# Considering Crunching Upgrade



## [Ion] (May 17, 2010)

I now have a job (which is very exciting at almost 16), so I now have more money to spend on computer upgrades.  I'll have a total of around $800 by mid-July.
Here's what I'm considering:

Phenom II X6 1055T ($200)
Phenom II X6 1090T ($300)
Phenom II X6 1055T/1090T + 4GB DDR3 + 790/890FX/GX (~$450 or ~$550
i7 860 + 4GB DDR3 + Gigabyte P55 ($525)

Now, the X6 1055T or 1090T would obviously be the cheapest upgrades because I could re-use existing components, but I doubt that it would be as fast as an i7.  In particular, I doubt that I could OC the 1055T much on my cheap 785G motherboard, so I doubt I could get past 3.6ghz (and due to the 4-phase power circuitry, I wouldn't want to go any further).  Considering the price/PPD, which do you guys think I should go with?


----------



## onepost (May 17, 2010)

[Ion] said:


> I now have a job (which is very exciting at almost 16), so I now have more money to spend on computer upgrades.  I'll have a total of around $800 by mid-July.
> Here's what I'm considering:
> 
> Phenom II X6 1055T ($200)
> ...



Personally i would recommend investing that money in something other than a depreciating asset but there is a reason both of us are at a site like TPU.  
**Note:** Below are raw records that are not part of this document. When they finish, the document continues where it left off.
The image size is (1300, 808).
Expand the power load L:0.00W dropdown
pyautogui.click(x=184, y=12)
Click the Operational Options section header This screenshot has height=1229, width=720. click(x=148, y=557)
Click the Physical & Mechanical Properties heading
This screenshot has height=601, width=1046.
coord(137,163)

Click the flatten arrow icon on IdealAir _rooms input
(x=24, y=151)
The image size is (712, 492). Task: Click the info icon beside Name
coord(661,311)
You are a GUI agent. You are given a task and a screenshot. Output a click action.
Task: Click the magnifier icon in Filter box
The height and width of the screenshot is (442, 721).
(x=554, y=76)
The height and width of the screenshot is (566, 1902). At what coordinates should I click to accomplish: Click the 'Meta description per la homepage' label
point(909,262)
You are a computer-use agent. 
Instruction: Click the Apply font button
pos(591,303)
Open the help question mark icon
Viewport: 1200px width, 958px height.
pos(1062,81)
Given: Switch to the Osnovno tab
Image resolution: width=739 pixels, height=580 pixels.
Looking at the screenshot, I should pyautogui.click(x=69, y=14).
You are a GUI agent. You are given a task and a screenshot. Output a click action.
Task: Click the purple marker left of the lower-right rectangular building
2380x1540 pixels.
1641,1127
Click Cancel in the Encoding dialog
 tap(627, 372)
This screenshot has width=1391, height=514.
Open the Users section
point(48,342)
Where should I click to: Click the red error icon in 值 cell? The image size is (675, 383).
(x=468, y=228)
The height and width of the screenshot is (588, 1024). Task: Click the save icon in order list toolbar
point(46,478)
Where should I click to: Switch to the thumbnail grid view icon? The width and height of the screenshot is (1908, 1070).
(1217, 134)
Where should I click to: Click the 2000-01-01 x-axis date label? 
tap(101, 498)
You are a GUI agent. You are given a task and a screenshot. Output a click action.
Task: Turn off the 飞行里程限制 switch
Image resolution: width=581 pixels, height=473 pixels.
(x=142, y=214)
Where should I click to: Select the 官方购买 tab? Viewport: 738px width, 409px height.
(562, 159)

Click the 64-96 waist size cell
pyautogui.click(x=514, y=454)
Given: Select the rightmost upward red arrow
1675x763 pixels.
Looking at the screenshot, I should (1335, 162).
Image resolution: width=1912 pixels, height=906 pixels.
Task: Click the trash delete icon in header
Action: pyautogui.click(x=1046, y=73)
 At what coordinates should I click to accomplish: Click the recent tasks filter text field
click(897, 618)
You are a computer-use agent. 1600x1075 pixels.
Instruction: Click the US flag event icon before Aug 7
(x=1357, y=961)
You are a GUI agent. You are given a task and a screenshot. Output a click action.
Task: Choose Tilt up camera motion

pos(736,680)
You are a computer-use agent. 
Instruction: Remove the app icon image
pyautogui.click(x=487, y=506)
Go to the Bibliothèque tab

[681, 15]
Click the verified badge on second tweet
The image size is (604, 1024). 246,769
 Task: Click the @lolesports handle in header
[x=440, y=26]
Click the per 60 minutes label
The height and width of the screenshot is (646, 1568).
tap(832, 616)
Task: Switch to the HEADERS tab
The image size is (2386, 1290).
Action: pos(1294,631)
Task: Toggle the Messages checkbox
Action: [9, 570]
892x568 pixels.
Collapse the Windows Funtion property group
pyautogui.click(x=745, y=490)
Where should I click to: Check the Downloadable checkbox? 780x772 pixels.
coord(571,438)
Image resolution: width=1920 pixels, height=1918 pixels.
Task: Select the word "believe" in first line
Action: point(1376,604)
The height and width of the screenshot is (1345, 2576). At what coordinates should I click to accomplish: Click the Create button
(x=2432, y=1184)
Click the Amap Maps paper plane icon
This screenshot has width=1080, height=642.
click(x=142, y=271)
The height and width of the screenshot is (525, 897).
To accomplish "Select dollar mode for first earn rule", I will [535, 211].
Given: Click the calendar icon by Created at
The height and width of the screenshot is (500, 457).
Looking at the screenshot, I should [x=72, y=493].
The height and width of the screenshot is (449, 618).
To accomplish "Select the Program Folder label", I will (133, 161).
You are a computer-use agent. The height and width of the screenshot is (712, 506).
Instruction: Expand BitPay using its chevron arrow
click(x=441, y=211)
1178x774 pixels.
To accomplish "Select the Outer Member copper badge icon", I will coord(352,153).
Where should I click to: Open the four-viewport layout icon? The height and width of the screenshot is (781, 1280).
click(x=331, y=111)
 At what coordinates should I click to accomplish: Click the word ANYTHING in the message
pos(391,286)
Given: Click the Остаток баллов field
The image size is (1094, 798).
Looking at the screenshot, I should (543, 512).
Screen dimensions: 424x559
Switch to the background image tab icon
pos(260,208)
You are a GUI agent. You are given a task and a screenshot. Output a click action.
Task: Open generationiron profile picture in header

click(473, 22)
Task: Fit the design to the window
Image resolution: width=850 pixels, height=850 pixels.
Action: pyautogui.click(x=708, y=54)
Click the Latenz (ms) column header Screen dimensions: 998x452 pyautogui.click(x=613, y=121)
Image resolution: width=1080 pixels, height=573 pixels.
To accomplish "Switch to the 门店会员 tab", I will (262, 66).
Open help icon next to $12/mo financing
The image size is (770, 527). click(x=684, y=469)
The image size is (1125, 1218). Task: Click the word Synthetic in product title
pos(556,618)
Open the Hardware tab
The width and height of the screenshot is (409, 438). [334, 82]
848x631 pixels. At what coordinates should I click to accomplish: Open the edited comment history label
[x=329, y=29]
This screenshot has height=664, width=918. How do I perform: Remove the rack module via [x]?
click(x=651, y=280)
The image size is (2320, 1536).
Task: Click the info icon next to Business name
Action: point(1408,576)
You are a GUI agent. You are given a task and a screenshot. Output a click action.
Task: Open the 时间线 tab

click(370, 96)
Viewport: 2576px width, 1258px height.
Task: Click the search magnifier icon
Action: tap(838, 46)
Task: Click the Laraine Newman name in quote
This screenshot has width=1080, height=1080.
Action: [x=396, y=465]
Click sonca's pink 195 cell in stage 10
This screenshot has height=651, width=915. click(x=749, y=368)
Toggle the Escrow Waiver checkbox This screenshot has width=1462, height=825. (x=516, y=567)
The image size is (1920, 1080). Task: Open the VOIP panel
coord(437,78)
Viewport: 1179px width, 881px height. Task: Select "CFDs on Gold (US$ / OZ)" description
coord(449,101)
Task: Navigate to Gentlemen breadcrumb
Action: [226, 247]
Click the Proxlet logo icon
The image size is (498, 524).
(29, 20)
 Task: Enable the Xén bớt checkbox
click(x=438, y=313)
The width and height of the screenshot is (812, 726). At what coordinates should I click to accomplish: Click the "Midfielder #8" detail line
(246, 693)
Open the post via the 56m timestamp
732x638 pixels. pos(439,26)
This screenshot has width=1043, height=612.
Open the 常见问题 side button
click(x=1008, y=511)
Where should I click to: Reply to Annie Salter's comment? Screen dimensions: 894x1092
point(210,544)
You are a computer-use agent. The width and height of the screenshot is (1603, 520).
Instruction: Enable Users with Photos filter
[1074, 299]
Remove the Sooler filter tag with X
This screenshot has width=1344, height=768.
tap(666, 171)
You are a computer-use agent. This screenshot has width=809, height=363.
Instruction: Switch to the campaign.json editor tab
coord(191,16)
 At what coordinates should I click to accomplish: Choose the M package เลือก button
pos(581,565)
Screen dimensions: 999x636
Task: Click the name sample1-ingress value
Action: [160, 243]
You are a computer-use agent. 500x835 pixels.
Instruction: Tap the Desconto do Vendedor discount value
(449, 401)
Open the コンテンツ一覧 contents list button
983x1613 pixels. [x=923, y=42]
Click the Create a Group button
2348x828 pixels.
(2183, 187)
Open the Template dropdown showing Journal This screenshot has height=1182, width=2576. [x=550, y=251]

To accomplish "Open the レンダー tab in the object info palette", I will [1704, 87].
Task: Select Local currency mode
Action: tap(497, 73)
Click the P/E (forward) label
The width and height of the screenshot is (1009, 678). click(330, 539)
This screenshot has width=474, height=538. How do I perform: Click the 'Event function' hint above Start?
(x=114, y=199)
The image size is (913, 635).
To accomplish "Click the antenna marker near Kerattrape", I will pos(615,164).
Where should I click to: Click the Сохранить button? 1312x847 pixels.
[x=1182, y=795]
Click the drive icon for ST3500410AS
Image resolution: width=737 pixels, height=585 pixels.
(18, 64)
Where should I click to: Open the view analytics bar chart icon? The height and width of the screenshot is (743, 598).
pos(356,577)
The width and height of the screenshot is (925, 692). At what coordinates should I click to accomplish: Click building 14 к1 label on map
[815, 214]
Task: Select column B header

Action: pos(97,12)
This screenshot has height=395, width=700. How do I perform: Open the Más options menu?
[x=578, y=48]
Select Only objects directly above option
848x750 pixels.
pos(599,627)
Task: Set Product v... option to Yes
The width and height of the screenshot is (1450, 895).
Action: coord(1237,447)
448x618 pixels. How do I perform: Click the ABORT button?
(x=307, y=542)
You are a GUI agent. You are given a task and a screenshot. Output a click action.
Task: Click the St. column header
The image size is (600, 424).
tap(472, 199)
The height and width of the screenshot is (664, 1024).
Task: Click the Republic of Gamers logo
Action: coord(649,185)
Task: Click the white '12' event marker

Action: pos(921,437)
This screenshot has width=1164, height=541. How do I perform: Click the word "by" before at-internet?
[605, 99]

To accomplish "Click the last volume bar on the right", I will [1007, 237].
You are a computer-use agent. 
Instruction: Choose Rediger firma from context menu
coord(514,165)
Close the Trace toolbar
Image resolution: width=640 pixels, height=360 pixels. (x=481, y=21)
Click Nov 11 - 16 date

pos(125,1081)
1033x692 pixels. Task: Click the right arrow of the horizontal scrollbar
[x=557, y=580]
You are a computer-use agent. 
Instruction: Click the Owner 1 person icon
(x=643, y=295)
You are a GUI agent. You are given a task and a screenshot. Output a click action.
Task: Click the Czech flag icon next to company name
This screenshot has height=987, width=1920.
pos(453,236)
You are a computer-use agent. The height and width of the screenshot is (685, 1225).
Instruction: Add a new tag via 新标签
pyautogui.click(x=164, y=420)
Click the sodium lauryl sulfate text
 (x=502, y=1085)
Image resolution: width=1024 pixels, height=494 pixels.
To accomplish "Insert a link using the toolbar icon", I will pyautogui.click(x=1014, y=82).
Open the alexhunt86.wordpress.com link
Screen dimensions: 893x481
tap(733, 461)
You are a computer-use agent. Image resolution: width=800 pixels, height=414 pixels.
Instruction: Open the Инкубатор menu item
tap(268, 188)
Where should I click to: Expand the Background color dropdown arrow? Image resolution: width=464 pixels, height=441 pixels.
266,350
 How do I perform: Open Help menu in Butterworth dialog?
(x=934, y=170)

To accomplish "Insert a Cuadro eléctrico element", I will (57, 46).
that said, I just upgraded to a i7 930 and it was an expensive upgrade but 8 threads @ 4.1 is   if you are upgrading in mid july i'd wait and price things then - a lot can change in 2 months in the tech world.


----------



## [Ion] (May 17, 2010)

onepost said:


> Personally i would recommend investing that money in something other than a depreciating asset but there is a reason both of us are at a site like TPU.
> 
> that said, I just upgraded to a i7 930 and it was an expensive upgrade but 8 threads @ 4.1 is   if you are upgrading in mid july i'd wait and price things then - a lot can change in 2 months in the tech world.



I'm not going to be getting an i7 9x0, given the price of the extra 2GB of memory and the more expensive X58 board, I can't justify it.  That being said, I may try to trade my Phenom II X4 955, GA-MA785GM-US2H and my 4GB of DDR2 for an i5 6x0 setup (lower power consumption & not much lower performance).  I may not even upgrade at all, I'm just looking to see what would be the best if I did upgrade


----------



## Fourstaff (May 17, 2010)

1055T, because its the most price efficient one. I am curious, you seem to be a bit young to be working at 16, is it a part time job?


----------



## [Ion] (May 17, 2010)

Fourstaff said:


> 1055T, because its the most price efficient one. I am curious, you seem to be a bit young to be working at 16, *is it a part time job?*



Yep.  In NC, you can actually start working at places like grocery stores bagging groceries at 14.
The 1055T is what I've been leaning towards because it's so much cheaper, and should provide ~50% better PPD than my current X4 955.  And hopefully I could get at least $100 for the X4, so it would really be less than $100


----------



## vaiopup (May 17, 2010)

i7 and a cheapish gpu......depends on your projects


----------



## [Ion] (May 17, 2010)

vaiopup said:


> i7 and a cheapish gpu......depends on your projects



I mainly run WCG..this wouldn't be for a second rig, just an upgrade to the rig in my specs (parents won't let me have more than one desktop and one laptop).  I don't think I need a new GPU, I just got the GTX260 a bit over a week ago and I love it..so much better than the 8800GTS it replaced.  A used i7 is very tempting, I've been offered some DDR3 so I could get an i7 together for probably $300...choices, choices, choices


----------



## vaiopup (May 17, 2010)

Sensible parents 

My kids have quads and netbooks and still want more lol.

BTW......There are projects that would appreciate gpu goodness


----------



## epicfail (May 17, 2010)

Fourstaff said:


> 1055T, because its the most price efficient one. I am curious, you seem to be a bit young to be working at 16, is it a part time job?





vaiopup said:


> Sensible parents
> 
> My kids have quads and netbooks and still want more lol.
> 
> BTW......There are projects that would appreciate gpu goodness



wow lucky.
ive been working since 15, and buy all my own electronics and my bike.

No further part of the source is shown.